** Text extract **
I believe there are six of us and I am the fourth wife. When we met, I asked him to tell me the number of children he had, but he didn’t (tell) me the truth. He did not say 10 or even five. Our relationship was built on the foundation of lies. It was not until my son was six months old that I saw a blog post from one of his past wives, showing the names of all his children, wives and the ages of the children. When I brought it to him and challenged him, he said if he had told me at the time, I would not have agreed. But this is my life; he was playing with my life.
I did not speak out because it would be my words against a king’s. He is very popular and in Nigeria, tradition and religion reign supreme. Even if a king is wrong, people will still stand by him. As a foreigner, the only person I know is him, and he was shouting, ‘She tried to kill me’. What am I going to do? I am still going through shock because I was kicked out of the palace for not correcting somebody that said they loved and cared about me.
Did you try to kill him?
I, Chanel Chin, swear on my life that I never put anything like juju or poison in the food of the Oluwo of Iwo. It’s not true. Imagine a king, a first-class king saying those things, what are you going to do? That is what I am going through and a lot of people are telling me not to talk. But the more I don’t talk, the more I will go down in history as the person he is portraying me to be. It has to be on record so that when my son goes to school, he is not stigmatised. There are lots of princes in Nigeria, but not everyone is a crown prince. My son has that and nobody can take that away from him.
Why are you still in Nigeria?
I was with the Oluwo for four long and hard years. Oluwo sent me and my child out of the palace. Where are you sending us to? You don’t have a house in Iwo, you don’t have in Lagos and you don’t have in Canada.
When Oluwo said airplane tickets had been bought and travel arrangements had been concluded, it was not true. The five-star arrangement he talked about, he did not pay for it. When he sent me and my son out, it was one engineer who told the bus driver to take us to Radisson Blu and let us cool off for two days there. The engineer had to fly to Paris and we had no way to pay for the third day. So, the hotel management contacted the Oluwo to pay for the third day. He did not want to pay, but he had to.
He then got a lower-class Air Ethiopian Airlines’ economy ticket for me and my son to go home. I was not so sad because it was economy ticket, but I felt it was a big slap. I was there when you had nothing and nobody knew you. You are just someone who came from Canada to contest and you used me and my son to make a statement and this is how you want to send us away, covered in shame, and disgraced. That was why I did not go. That was December 18, 2019.
Around December 19/20, four female immigration officers showed up at my hotel. They said I had to come to Ikoyi and sort out my immigration issues. I did not go. They even issued me two plane tickets to go to Abuja, but I did not go. The last plane ticket they issued to me was on December 24, Christmas Eve. I wondered why they wanted me to be in Abuja on that odd day. The people in my hotel told me not to go. That was when I was terrified and I sought legal representation.

** Short problem 1 **
Arrange the entries as a numbered list, starting at the first entry and ending at the line that contains "center [125, 304].". Leave out blank lines.
** Short problem 2 **
Pick up the Chanel Chin interview at the point where it stops, and continue it.

** Supplied data **
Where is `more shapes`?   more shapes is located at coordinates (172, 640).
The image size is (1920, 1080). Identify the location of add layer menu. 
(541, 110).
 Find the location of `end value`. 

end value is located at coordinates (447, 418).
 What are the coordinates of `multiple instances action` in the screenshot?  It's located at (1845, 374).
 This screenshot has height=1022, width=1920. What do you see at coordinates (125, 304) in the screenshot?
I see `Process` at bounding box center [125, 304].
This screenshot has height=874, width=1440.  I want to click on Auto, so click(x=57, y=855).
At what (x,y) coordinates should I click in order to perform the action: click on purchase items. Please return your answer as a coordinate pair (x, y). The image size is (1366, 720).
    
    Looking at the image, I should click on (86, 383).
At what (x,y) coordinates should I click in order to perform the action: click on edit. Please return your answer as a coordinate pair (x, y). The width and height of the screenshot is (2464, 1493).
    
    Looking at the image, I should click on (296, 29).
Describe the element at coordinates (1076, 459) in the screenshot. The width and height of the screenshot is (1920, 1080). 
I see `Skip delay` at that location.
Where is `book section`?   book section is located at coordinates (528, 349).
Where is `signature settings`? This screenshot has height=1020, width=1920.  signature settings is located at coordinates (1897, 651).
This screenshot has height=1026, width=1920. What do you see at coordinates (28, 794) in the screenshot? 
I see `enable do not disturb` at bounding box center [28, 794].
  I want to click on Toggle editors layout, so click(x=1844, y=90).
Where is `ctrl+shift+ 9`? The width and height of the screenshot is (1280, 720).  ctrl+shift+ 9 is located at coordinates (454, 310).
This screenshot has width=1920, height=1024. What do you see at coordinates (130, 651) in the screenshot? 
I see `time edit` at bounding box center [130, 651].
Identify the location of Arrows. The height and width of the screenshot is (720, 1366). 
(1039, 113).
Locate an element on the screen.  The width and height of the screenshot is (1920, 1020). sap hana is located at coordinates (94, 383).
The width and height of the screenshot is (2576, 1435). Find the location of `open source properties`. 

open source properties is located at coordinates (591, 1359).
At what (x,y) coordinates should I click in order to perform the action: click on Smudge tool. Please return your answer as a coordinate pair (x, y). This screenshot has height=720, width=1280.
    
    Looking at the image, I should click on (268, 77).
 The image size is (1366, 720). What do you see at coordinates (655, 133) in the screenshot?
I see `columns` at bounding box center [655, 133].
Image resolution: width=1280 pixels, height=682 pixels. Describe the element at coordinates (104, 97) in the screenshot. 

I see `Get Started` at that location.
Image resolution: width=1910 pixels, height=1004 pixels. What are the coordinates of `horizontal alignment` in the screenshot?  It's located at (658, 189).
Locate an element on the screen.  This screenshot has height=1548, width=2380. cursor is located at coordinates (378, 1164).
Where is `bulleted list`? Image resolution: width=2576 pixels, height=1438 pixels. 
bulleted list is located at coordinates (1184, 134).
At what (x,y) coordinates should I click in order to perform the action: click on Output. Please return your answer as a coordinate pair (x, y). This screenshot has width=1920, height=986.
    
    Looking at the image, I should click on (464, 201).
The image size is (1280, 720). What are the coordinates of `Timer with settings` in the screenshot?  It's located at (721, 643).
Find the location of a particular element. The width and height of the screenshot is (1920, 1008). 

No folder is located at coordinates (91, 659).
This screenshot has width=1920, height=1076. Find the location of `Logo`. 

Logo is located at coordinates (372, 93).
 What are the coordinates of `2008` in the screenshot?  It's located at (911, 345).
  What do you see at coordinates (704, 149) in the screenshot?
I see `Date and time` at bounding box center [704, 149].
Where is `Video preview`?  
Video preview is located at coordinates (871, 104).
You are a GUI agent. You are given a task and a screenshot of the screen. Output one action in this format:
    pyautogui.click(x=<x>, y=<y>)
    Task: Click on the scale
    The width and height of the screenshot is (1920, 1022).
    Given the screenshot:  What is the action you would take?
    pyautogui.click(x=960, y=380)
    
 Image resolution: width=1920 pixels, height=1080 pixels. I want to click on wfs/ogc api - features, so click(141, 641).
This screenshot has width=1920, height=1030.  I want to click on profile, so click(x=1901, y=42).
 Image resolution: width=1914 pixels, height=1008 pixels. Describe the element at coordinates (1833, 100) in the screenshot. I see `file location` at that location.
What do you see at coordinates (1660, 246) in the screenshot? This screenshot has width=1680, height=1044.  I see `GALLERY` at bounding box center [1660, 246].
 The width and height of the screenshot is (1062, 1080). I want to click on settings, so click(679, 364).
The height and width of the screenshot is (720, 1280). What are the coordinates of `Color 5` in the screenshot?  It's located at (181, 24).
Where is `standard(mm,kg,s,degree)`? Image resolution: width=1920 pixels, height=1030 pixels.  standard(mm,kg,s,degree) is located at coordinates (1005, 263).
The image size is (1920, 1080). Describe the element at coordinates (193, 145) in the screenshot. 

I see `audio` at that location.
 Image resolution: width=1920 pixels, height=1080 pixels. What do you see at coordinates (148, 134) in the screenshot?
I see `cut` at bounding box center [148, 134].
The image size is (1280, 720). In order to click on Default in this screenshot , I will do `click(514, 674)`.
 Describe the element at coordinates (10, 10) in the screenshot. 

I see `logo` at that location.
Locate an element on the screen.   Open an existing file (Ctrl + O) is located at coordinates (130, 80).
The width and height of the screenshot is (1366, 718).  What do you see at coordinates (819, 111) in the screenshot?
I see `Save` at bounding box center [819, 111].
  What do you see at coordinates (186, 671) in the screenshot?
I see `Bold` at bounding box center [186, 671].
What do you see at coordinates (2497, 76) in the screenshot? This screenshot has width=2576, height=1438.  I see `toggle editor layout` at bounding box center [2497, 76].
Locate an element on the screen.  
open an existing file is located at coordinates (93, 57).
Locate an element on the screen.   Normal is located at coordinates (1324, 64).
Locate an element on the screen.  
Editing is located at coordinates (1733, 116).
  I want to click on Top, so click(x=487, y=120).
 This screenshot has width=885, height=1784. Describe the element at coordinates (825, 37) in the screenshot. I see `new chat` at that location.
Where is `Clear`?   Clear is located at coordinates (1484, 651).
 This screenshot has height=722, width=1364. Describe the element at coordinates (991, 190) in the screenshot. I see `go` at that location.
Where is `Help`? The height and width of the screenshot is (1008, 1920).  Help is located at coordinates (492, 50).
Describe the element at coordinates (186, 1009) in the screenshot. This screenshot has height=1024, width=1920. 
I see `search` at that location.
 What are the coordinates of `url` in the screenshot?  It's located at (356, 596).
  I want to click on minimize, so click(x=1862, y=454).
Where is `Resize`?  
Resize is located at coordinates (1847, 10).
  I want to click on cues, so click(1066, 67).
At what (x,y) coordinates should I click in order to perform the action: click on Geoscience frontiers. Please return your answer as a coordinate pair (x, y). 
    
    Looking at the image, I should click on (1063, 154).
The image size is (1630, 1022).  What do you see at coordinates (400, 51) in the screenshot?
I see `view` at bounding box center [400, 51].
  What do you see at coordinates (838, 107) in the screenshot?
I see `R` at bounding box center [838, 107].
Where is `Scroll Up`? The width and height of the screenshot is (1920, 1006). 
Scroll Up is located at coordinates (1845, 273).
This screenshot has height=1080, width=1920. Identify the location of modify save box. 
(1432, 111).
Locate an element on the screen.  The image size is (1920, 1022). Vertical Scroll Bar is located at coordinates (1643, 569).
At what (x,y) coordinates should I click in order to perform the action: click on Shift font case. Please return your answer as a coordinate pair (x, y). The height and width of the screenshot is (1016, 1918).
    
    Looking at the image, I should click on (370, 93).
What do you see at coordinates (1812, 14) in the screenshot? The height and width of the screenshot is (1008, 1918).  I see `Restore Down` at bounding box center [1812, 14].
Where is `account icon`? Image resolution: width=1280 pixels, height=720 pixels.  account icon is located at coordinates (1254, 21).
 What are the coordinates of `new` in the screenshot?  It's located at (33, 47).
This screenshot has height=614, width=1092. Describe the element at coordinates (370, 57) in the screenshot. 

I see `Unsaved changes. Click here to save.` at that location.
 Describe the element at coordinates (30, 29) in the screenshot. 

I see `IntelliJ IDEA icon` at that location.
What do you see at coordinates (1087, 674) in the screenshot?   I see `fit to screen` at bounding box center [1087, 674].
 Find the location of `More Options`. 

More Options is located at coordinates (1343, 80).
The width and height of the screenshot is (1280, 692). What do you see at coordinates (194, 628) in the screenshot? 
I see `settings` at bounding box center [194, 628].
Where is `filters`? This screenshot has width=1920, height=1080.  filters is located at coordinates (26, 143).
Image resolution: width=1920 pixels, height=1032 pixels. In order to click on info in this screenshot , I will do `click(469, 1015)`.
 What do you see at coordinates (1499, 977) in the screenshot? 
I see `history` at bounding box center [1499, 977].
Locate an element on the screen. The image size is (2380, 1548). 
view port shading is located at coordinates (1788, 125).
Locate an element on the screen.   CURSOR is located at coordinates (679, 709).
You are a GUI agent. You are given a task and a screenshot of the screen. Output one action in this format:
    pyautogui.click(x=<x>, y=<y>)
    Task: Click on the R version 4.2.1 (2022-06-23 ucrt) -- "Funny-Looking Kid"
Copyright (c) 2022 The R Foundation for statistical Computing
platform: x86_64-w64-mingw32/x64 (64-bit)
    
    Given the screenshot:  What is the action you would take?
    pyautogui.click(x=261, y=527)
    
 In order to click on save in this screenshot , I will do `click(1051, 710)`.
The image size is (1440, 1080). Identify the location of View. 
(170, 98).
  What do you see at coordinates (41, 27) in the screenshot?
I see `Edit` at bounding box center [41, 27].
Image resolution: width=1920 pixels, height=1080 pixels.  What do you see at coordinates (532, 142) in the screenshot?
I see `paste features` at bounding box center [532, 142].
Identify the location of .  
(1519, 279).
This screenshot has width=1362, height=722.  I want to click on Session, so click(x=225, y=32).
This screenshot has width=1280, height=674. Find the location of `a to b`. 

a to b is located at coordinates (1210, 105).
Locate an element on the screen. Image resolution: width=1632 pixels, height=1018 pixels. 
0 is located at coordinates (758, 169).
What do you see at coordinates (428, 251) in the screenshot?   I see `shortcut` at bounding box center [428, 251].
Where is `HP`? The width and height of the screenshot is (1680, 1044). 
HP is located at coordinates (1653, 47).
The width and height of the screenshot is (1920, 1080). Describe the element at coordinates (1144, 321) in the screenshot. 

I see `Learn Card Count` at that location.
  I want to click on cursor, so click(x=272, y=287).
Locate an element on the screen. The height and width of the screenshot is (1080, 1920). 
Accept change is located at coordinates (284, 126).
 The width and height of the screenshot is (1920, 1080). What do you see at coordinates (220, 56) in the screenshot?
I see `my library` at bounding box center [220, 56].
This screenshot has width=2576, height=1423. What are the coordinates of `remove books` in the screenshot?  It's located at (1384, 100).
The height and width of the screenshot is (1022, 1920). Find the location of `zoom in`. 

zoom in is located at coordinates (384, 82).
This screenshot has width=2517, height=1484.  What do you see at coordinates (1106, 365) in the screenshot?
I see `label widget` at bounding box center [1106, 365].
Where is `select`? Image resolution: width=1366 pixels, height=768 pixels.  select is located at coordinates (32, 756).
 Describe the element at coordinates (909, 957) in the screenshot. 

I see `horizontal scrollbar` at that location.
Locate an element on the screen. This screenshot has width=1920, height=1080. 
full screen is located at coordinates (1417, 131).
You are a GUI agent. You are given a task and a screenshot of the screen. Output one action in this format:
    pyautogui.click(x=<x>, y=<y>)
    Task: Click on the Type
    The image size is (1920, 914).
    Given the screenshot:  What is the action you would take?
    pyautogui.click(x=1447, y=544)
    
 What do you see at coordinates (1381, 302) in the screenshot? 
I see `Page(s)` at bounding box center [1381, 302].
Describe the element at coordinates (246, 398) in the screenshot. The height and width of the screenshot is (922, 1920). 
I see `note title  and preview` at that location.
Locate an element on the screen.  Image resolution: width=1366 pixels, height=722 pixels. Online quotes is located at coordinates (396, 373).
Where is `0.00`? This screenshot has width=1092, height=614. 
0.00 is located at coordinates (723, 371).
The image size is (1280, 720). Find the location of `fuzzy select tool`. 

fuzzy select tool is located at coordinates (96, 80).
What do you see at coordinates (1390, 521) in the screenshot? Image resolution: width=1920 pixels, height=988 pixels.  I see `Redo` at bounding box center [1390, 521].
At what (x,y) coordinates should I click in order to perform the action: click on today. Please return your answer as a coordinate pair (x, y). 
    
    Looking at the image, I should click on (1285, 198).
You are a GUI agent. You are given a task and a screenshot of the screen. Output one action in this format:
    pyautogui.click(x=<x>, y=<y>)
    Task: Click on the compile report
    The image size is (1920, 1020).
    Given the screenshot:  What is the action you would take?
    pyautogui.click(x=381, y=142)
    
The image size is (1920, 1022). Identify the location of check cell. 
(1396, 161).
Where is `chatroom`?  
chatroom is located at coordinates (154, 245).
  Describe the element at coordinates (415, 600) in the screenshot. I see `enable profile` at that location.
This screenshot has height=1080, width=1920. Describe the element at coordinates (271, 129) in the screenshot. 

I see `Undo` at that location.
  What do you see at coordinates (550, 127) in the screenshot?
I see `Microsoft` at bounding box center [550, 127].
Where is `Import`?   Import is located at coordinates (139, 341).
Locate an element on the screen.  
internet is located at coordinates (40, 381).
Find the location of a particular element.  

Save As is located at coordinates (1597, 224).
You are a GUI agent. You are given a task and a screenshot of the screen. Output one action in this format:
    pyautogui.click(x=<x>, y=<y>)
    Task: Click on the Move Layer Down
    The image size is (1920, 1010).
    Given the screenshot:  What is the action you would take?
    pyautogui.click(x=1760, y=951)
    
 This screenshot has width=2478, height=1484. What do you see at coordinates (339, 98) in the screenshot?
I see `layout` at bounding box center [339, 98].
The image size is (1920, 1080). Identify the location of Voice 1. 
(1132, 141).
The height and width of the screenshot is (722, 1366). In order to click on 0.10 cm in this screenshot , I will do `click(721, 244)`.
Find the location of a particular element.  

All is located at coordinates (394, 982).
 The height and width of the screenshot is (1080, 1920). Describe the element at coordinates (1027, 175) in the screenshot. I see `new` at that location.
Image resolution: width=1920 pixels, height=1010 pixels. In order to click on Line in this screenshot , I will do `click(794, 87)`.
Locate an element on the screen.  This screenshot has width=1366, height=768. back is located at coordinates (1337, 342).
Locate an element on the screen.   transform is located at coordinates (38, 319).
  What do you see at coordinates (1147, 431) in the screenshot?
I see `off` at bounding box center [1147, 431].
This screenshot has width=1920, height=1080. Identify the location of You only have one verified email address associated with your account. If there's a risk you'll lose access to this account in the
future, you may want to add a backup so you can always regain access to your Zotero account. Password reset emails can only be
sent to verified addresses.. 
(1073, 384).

** Task result 1 **
1. Where is `more shapes`?   more shapes is located at coordinates (172, 640).
2. The image size is (1920, 1080). Identify the location of add layer menu. 
3. (541, 110).
4.  Find the location of `end value`. 
5. end value is located at coordinates (447, 418).
6.  What are the coordinates of `multiple instances action` in the screenshot?  It's located at (1845, 374).
7.  This screenshot has height=1022, width=1920. What do you see at coordinates (125, 304) in the screenshot?
8. I see `Process` at bounding box center [125, 304].

** Task result 2 **
When we got to the bottom of it, we discovered it was the Oluwo that filed a petition to the immigration of Nigeria that I was no longer his wife and that the documents I was using to reside in Nigeria were now invalid. Imagine that! You met and married me in Nigeria. I was on vacation when we met and now you’re harassing me and telling me not to have any dealings with you.
So, what do you hope to achieve?
From the day we left the palace, he has not given one naira to my son. He does not know how my son eats or where he sleeps at night. He does not care because my son is number 10. My son is three years old and has never been to school. He went to the primary school at Bowen University, Iwo for only two days. That was in May 2019. He withdrew him from the school and said he was popular and famous, and that they would kidnap him. He said, ‘You don’t know Africa, kidnapping is a big business. Do you have N20m to pay as ransom? I will tell them I don’t know you!’ My son has never gone to school. I have been the one teaching my son.
I also want my son to be free to live in Nigeria. I want to be free to come and go out of Nigeria as I wish. I should not be discriminated against. My son has a Nigerian passport. I am a Nigerian mother. I believe I served this country because I lived here for four years and suffered with this man, defending him through the different allegations and accusations against him. If he does not want us in Nigeria, then he should buy a house in Canada and put us there. I have nowhere to go in Canada. Do I return in humiliation?
What are your plans for the future?
I plan to move on bravely and boldly with my son. I hate that this happened to me. It was my first time of visiting Nigeria and look at what happened to my life… I am now a single mother. Can a woman teach a boy how to be a man? No matter what, a father shouldn’t cast out his son. I have accepted it and I plan to give my son a good life. I will do everything in my power to make this little boy happy. He is my best friend. I love him so much. He is smart and handsome. I hope to start an NGO in honour of my son to help assist children and single mothers because it is not easy.